How to Help Your Kids Be Better Travelers This Summer
It's more than learning a list of local dos and don'ts
Summertime means travel. With kids, that can give a simple trip to the beach all the complexity of a year long arctic expedition.
But travel is also a great way for families to bond—and for kids to learn about the world, and themselves.
So how can parents start good conversations with kids to help them get the most out of travel?
At any age, it’s important to be a “good traveler,” says Tamara Gruber, a family travel writer who has crossed continents with her own family, and writes about those travels at we3travel.com. “As you’re researching a place, it’s good to know your cultural norms, which sparks a bigger conversation of different cultures, and understanding that not everything is done the way that you are accustomed to.”
But being a good traveler is more than just learning the lists of local “dos” and “don’ts,” she says. “It’s about teaching kids to be more resilient, and more open to new experiences.” Lessons, she says, that they can apply “throughout life.”
At elementary school age, Gruber says, parents can encourage kids as travelers by starting local: “local museums, local historic sites, local parks, hiking trails, wherever you live.” This gives kids a sense of “how beautiful the world is, and what fun things there are to do.” It’s also a good age, according to Gruber, to start talk with kids about places they may someday see. If parents have had conversations with kids about the Grand Canyon, the Eiffel Tower, or even the Taj Mahal, “it’s so much more meaningful when they see it in person.”
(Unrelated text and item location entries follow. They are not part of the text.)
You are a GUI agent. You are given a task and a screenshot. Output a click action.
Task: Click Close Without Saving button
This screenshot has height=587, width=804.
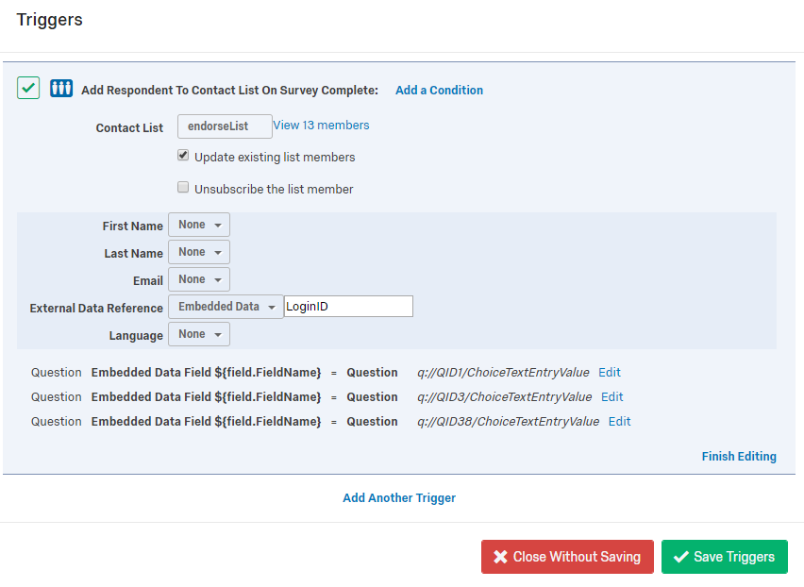tap(567, 557)
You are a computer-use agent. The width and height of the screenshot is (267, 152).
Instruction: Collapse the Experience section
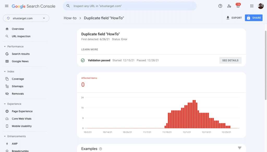[5, 104]
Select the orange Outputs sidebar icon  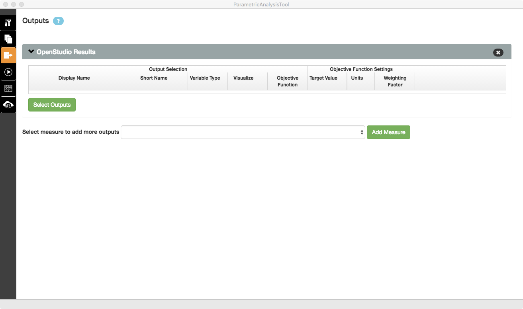click(x=8, y=55)
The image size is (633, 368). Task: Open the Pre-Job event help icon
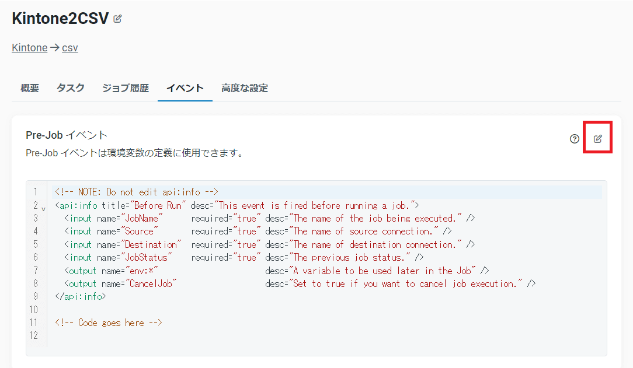575,139
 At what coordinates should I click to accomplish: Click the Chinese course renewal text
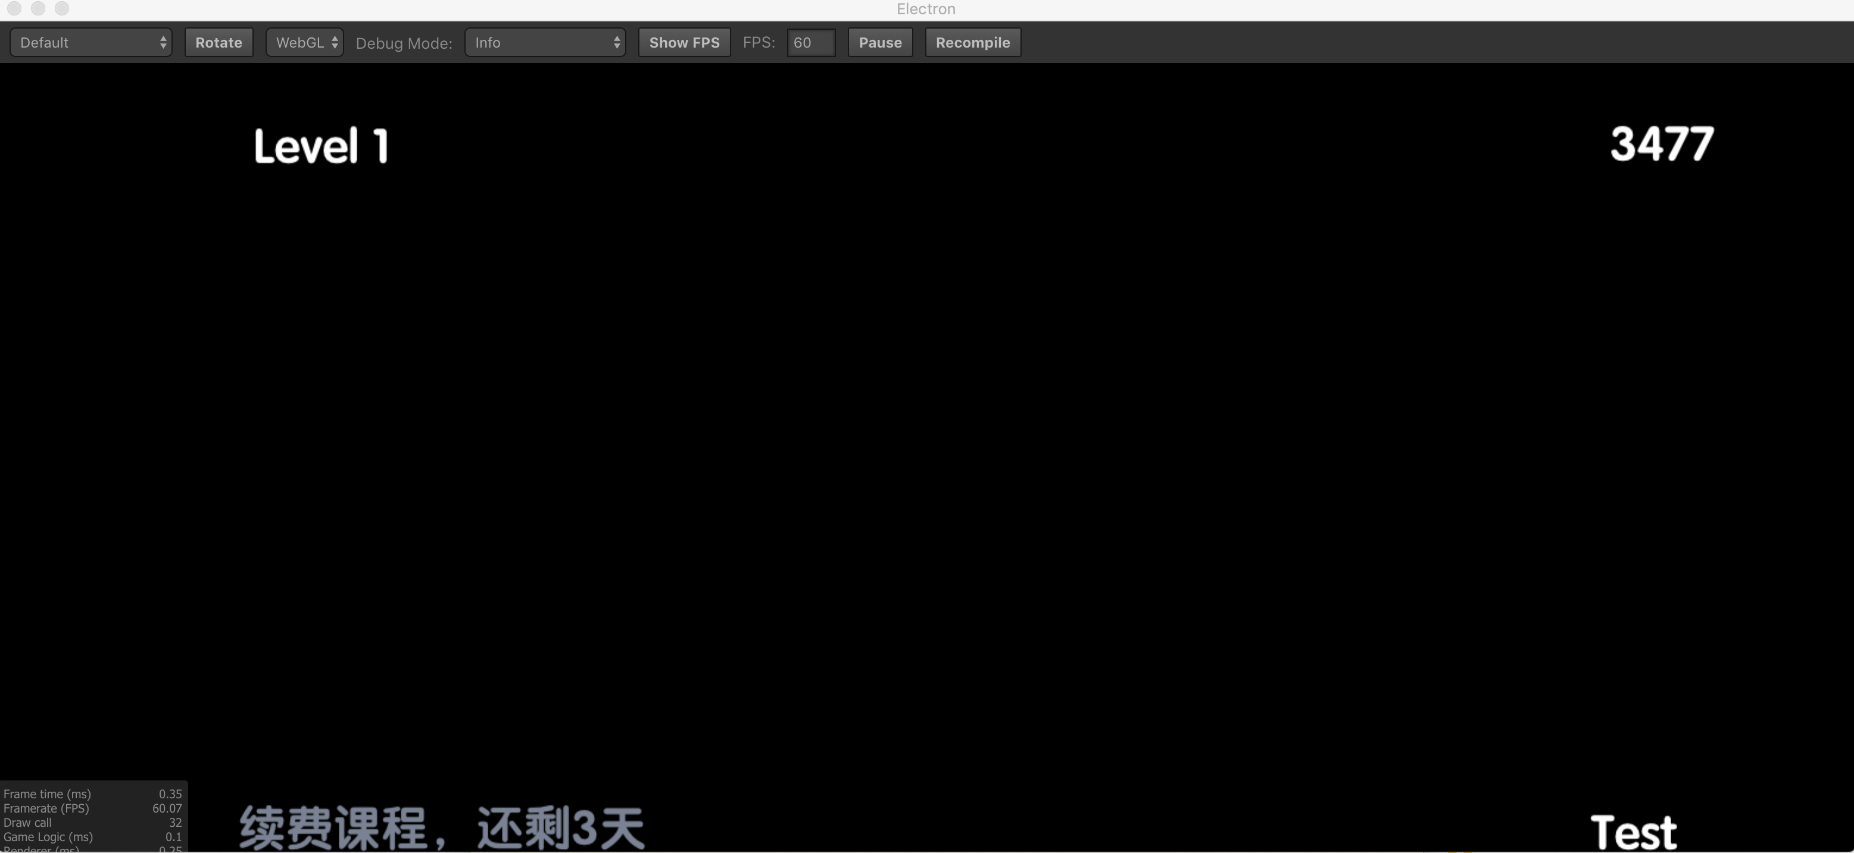point(441,828)
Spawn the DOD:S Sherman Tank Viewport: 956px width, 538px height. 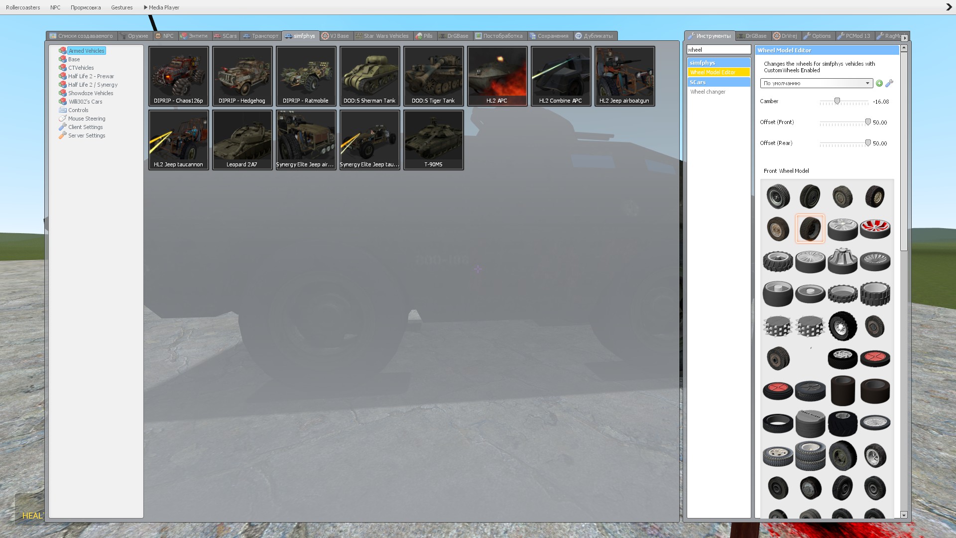(x=369, y=76)
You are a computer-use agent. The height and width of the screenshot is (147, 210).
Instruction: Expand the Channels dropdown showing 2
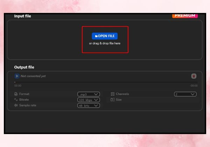pos(185,94)

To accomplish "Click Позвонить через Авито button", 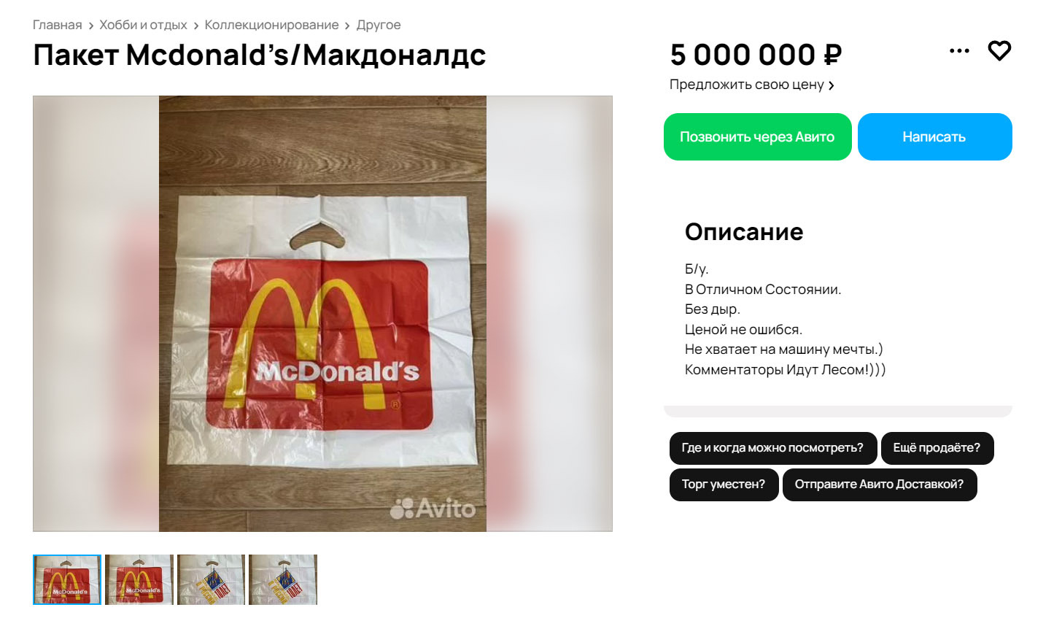I will point(757,136).
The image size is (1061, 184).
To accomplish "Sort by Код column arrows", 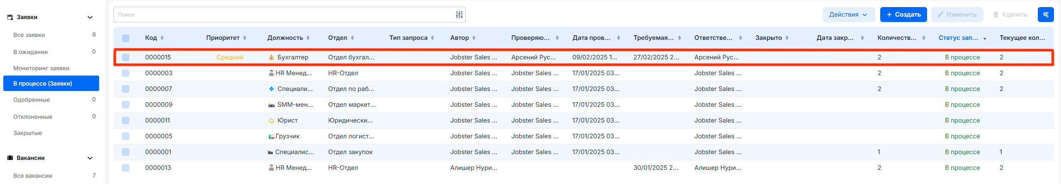I will click(162, 38).
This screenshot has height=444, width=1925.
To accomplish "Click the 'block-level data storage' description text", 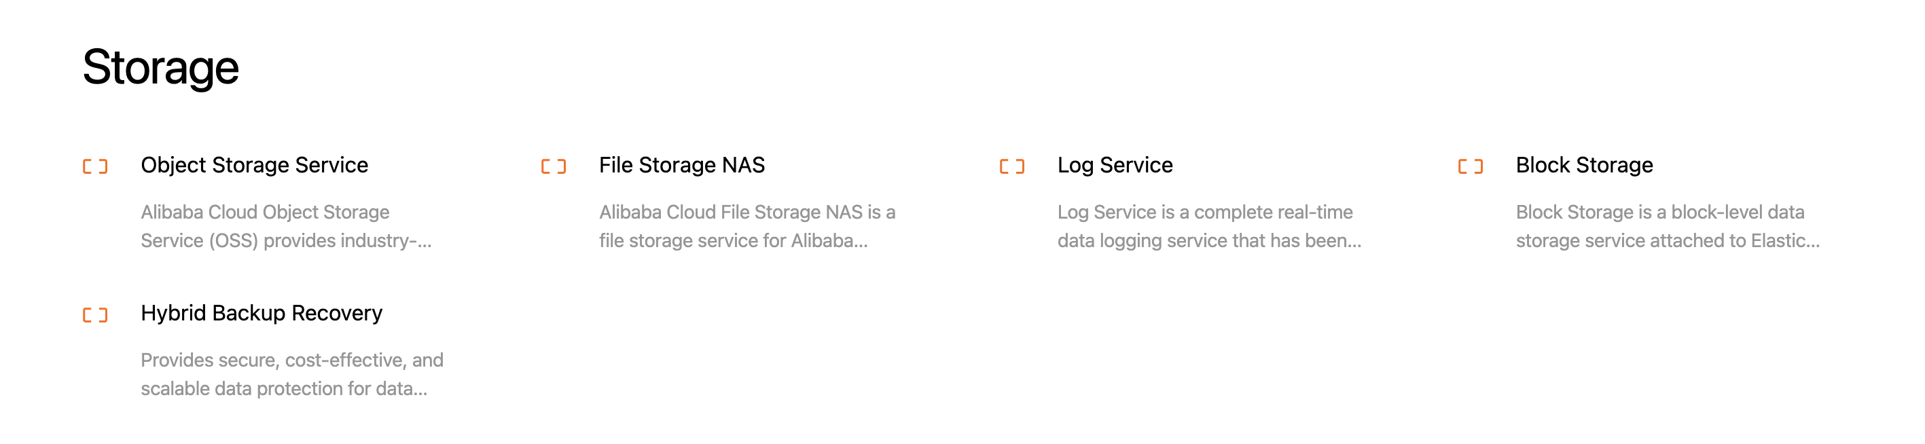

Middle school kids, says Gruber, can start to contribute to planning trips themselves. “They have a little bit more knowledge of the world and studied different places in school.” So it’s a great time, Gruber says, to get them “involved with the process, looking through the travel guides,” and asking what places they’re interested in, and what they’d like to do there.
High school kids probably have some memories of travel under their belt, Gruber says. So parents can look back with them over the places they’ve been—just remembering the good times together, or thinking more deeply about what kids learned by being there. And as high school kids get ready to step out into adulthood, parents can also encourage them to think about where they might like to travel one day—all on their own.